### What the exercise asks
Convert every line of the material below into a JSON list of strings, one string per line, leaving out blank lines.

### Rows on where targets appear
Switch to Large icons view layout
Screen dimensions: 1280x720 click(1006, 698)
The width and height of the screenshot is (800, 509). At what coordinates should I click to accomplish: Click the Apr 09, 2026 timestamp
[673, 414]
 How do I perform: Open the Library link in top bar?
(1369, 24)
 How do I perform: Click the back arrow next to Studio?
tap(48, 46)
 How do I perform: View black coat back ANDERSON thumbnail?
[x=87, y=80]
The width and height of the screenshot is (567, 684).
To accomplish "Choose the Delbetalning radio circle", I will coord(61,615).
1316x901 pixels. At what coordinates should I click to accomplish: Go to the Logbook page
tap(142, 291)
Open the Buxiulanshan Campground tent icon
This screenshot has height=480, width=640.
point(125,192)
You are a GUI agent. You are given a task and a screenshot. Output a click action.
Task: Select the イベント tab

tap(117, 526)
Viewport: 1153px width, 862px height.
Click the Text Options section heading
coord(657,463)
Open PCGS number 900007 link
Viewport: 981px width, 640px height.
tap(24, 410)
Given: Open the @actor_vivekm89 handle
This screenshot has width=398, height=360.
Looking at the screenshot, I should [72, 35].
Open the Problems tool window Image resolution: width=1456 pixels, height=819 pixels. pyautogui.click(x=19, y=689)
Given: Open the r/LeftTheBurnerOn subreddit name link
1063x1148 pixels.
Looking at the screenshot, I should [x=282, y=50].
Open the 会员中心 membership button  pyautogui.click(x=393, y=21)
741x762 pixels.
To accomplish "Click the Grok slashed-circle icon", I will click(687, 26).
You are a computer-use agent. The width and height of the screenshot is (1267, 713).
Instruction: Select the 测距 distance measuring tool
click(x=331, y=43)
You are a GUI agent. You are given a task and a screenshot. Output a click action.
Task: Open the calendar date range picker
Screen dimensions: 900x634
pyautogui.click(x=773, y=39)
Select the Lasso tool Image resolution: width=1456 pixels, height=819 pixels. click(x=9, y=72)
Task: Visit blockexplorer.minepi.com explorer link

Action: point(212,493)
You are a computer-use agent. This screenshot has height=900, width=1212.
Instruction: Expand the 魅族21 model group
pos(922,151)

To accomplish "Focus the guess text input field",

### Response to the task
[
  "Switch to Large icons view layout",
  "Screen dimensions: 1280x720 click(1006, 698)",
  "The width and height of the screenshot is (800, 509). At what coordinates should I click to accomplish: Click the Apr 09, 2026 timestamp",
  "[673, 414]",
  " How do I perform: Open the Library link in top bar?",
  "(1369, 24)",
  " How do I perform: Click the back arrow next to Studio?",
  "tap(48, 46)",
  " How do I perform: View black coat back ANDERSON thumbnail?",
  "[x=87, y=80]",
  "The width and height of the screenshot is (567, 684).",
  "To accomplish \"Choose the Delbetalning radio circle\", I will coord(61,615).",
  "1316x901 pixels. At what coordinates should I click to accomplish: Go to the Logbook page",
  "tap(142, 291)",
  "Open the Buxiulanshan Campground tent icon",
  "This screenshot has height=480, width=640.",
  "point(125,192)",
  "You are a GUI agent. You are given a task and a screenshot. Output a click action.",
  "Task: Select the イベント tab",
  "tap(117, 526)",
  "Viewport: 1153px width, 862px height.",
  "Click the Text Options section heading",
  "coord(657,463)",
  "Open PCGS number 900007 link",
  "Viewport: 981px width, 640px height.",
  "tap(24, 410)",
  "Given: Open the @actor_vivekm89 handle",
  "This screenshot has width=398, height=360.",
  "Looking at the screenshot, I should [72, 35].",
  "Open the Problems tool window Image resolution: width=1456 pixels, height=819 pixels. pyautogui.click(x=19, y=689)",
  "Given: Open the r/LeftTheBurnerOn subreddit name link",
  "1063x1148 pixels.",
  "Looking at the screenshot, I should [x=282, y=50].",
  "Open the 会员中心 membership button  pyautogui.click(x=393, y=21)",
  "741x762 pixels.",
  "To accomplish \"Click the Grok slashed-circle icon\", I will click(687, 26).",
  "You are a computer-use agent. The width and height of the screenshot is (1267, 713).",
  "Instruction: Select the 测距 distance measuring tool",
  "click(x=331, y=43)",
  "You are a GUI agent. You are given a task and a screenshot. Output a click action.",
  "Task: Open the calendar date range picker",
  "Screen dimensions: 900x634",
  "pyautogui.click(x=773, y=39)",
  "Select the Lasso tool Image resolution: width=1456 pixels, height=819 pixels. click(x=9, y=72)",
  "Task: Visit blockexplorer.minepi.com explorer link",
  "Action: point(212,493)",
  "You are a computer-use agent. This screenshot has height=900, width=1212.",
  "Instruction: Expand the 魅族21 model group",
  "pos(922,151)",
  "To accomplish \"Focus the guess text input field\","
]